**EXERCISE AIM**
Reproduce the records below word for word, beginning at the line that contains "Given: Click the" and continuing through the line that contains "Action: click(x=605, y=20)". Leave the pictures out.

**RECORDS FOR THIS TASK**
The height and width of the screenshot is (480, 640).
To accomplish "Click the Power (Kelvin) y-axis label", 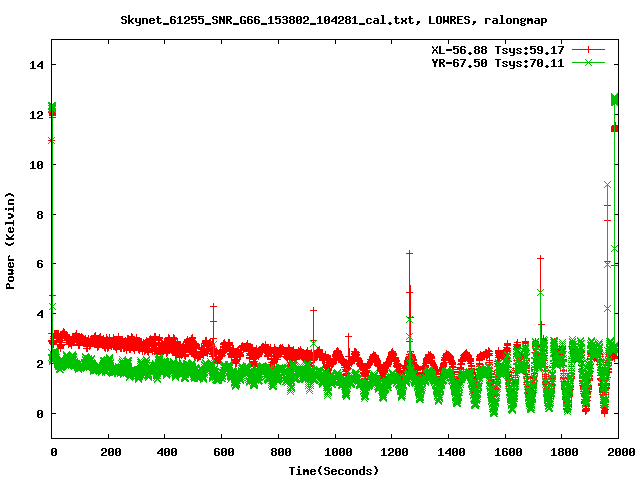I will pyautogui.click(x=10, y=241).
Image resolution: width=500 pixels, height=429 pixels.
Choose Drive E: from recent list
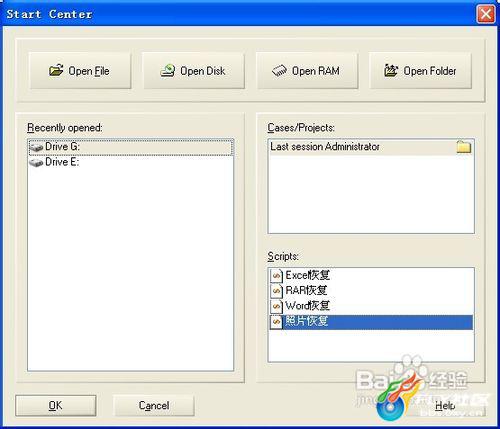click(131, 162)
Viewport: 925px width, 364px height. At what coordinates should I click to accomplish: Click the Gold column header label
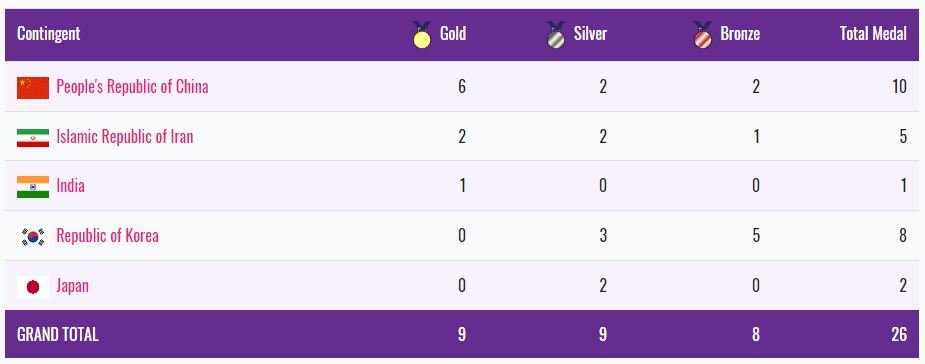(x=453, y=34)
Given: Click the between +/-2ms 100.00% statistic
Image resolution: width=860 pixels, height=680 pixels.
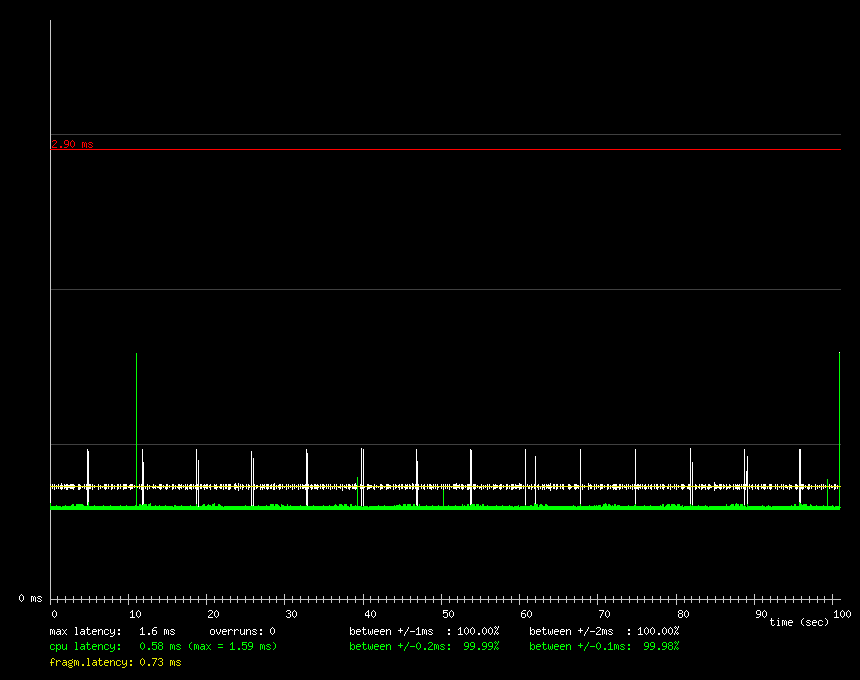Looking at the screenshot, I should [604, 631].
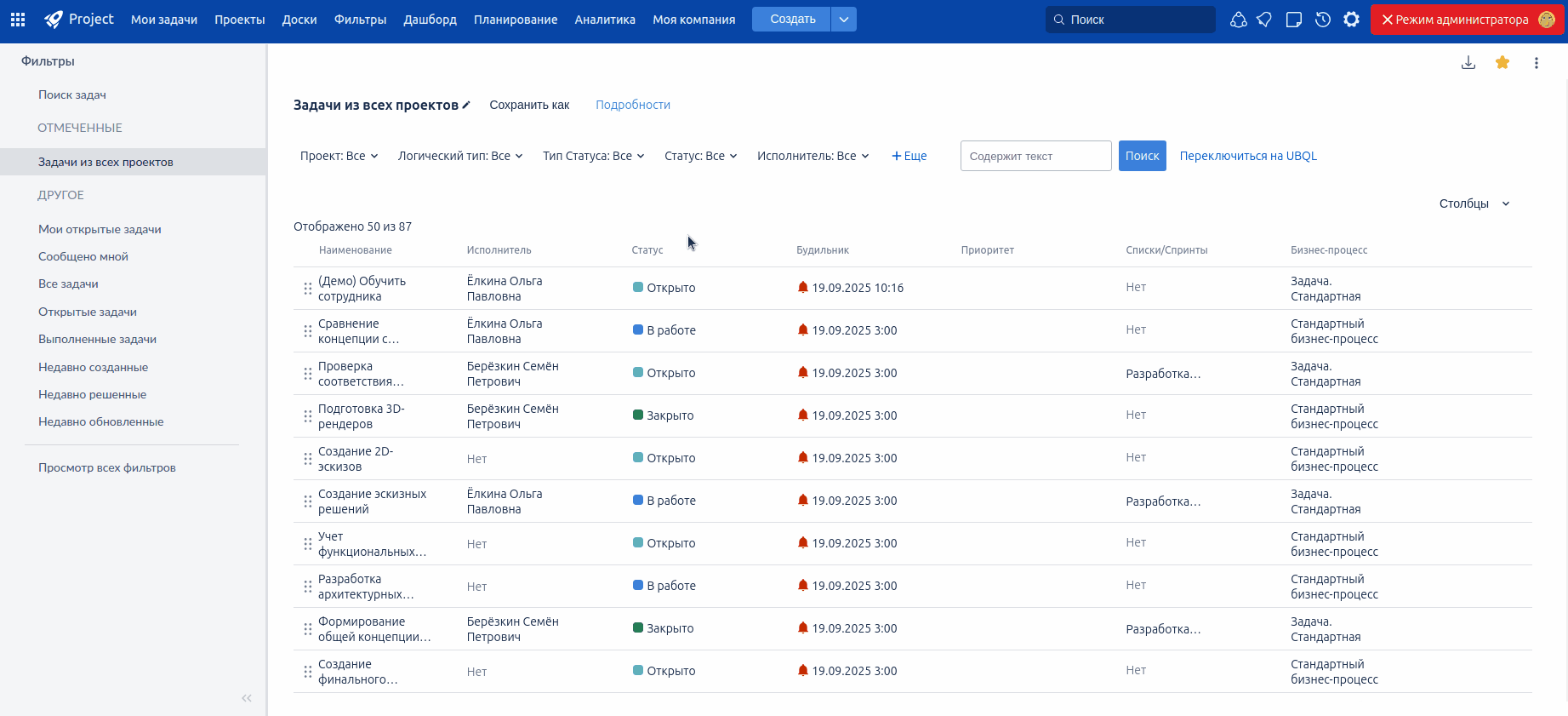This screenshot has width=1568, height=716.
Task: Go to 'Аналитика' in top menu
Action: click(x=605, y=20)
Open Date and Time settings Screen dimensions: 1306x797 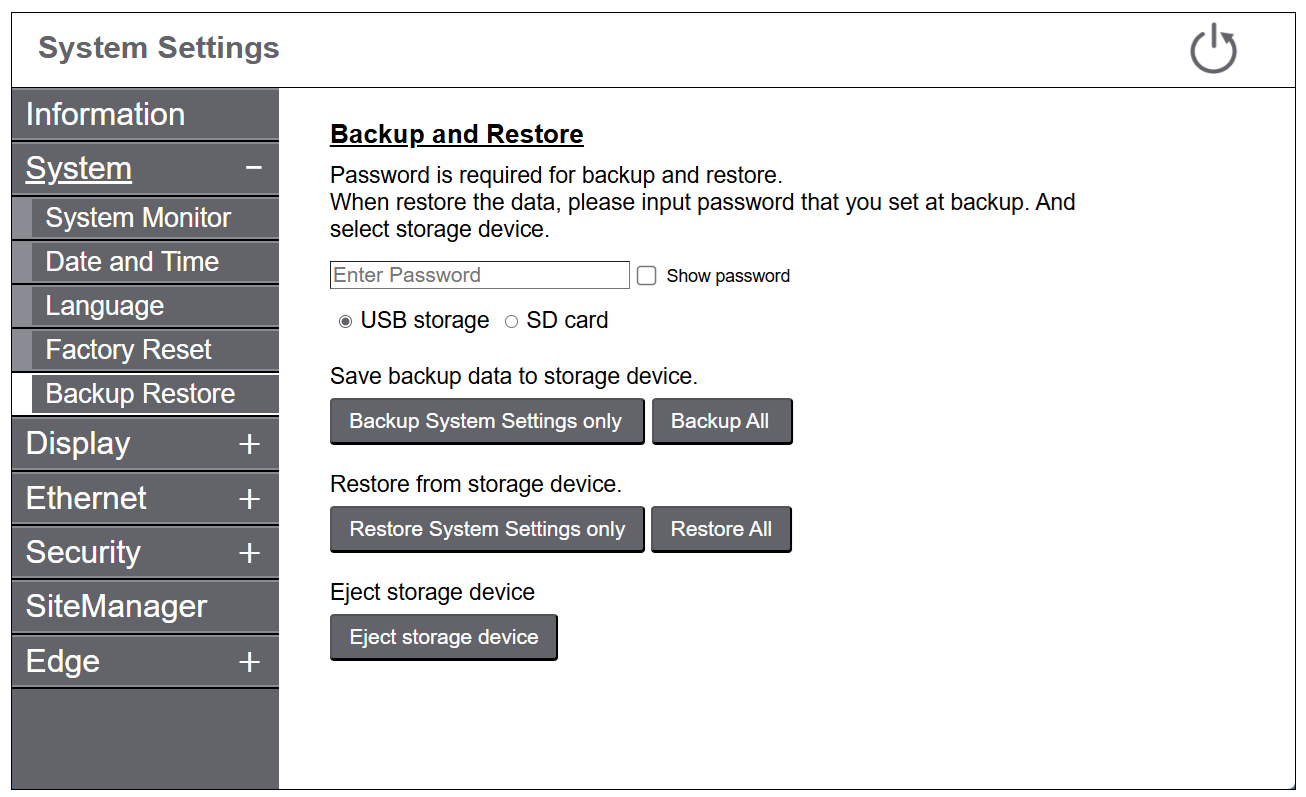[132, 262]
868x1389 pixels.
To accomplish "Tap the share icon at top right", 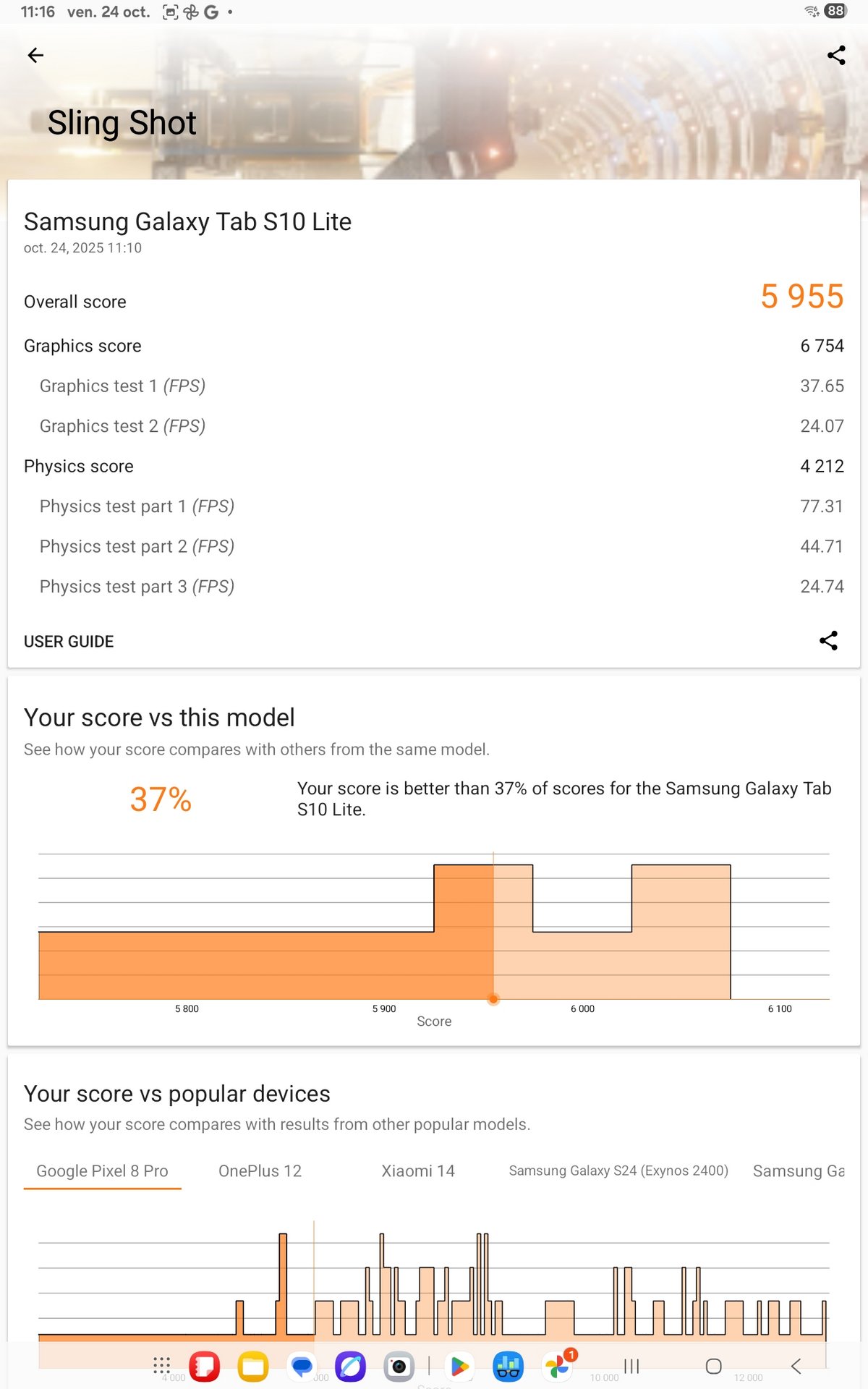I will 836,56.
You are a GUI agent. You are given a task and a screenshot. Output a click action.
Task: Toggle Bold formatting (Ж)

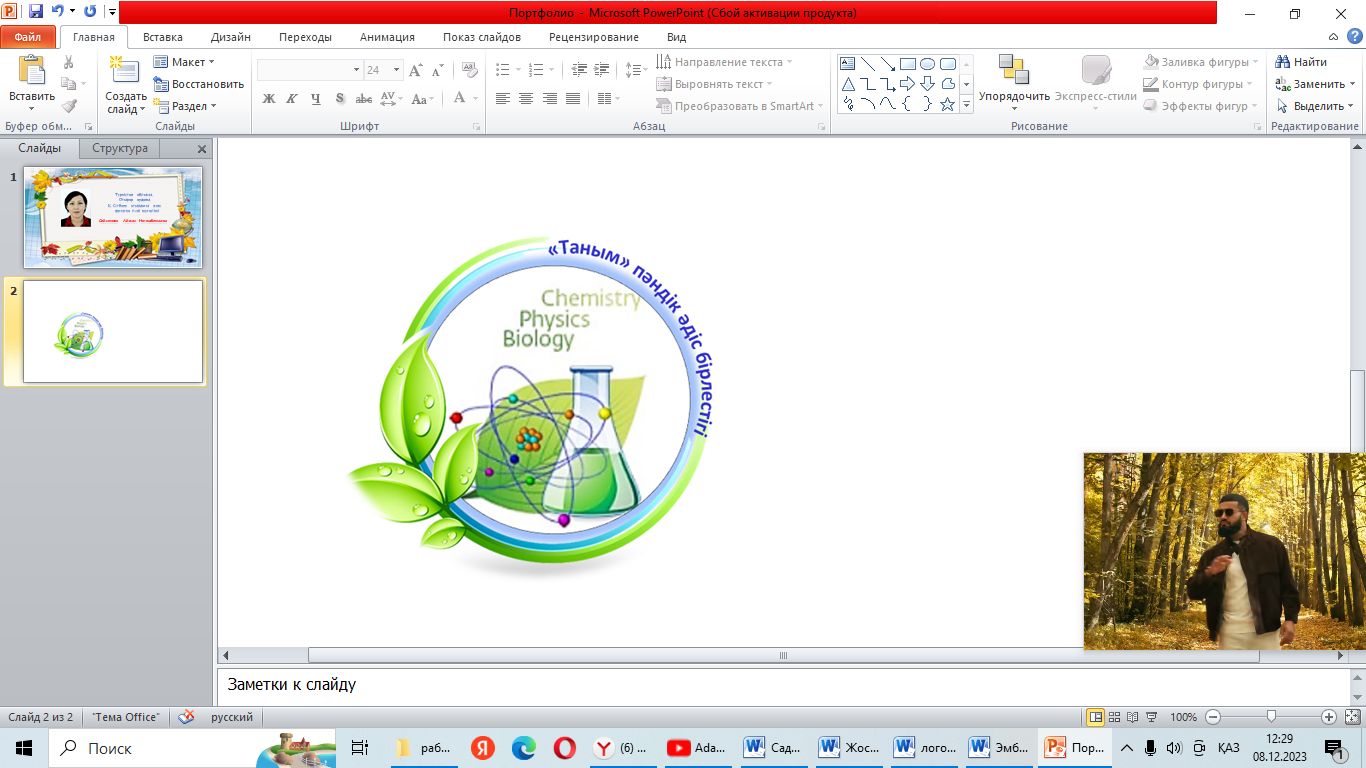point(268,98)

**WRITTEN REPLY**
Given: Click the between +/-2ms 100.00% statistic
Image resolution: width=860 pixels, height=680 pixels.
Looking at the screenshot, I should [604, 631].
This screenshot has width=1568, height=716.
Task: Go to 'Аналитика' in top menu
Action: click(x=605, y=20)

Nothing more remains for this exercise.